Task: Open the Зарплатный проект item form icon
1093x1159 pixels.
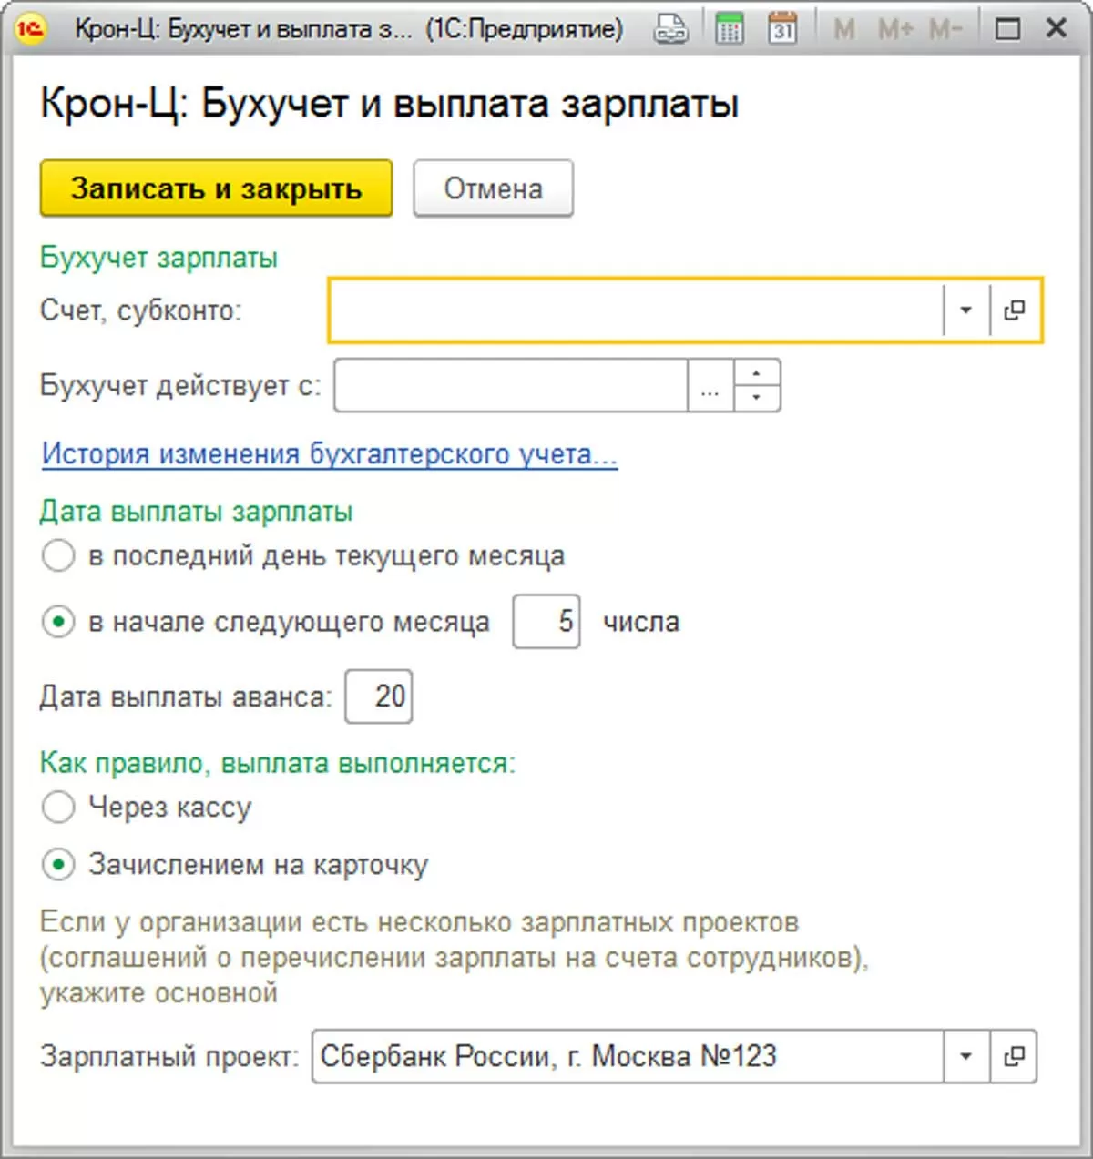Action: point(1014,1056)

::::

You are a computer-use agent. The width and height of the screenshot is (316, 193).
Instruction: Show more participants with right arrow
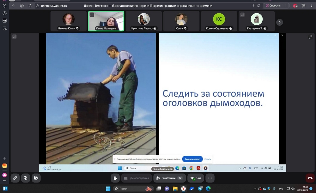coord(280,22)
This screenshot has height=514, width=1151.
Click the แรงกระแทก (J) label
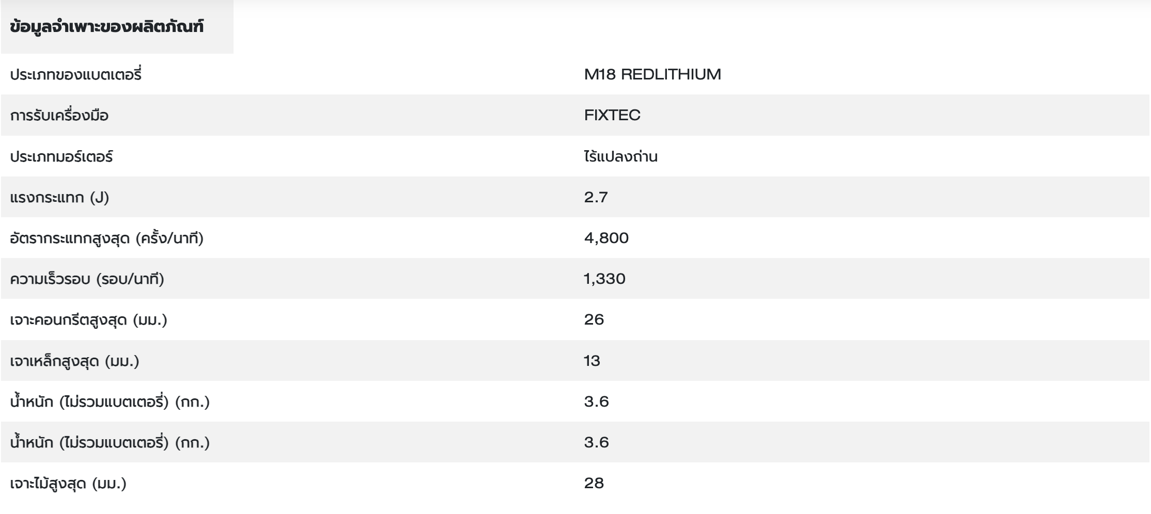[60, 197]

::::

## REQUIREMENTS
Copy the entries word for word, beginning with the line that contains "Task: Open the" and continuing through the line that contains "Action: point(1014,1056)". Leave the pictures out of your copy.

## CORRECT OUTPUT
Task: Open the Зарплатный проект item form icon
1093x1159 pixels.
Action: point(1014,1056)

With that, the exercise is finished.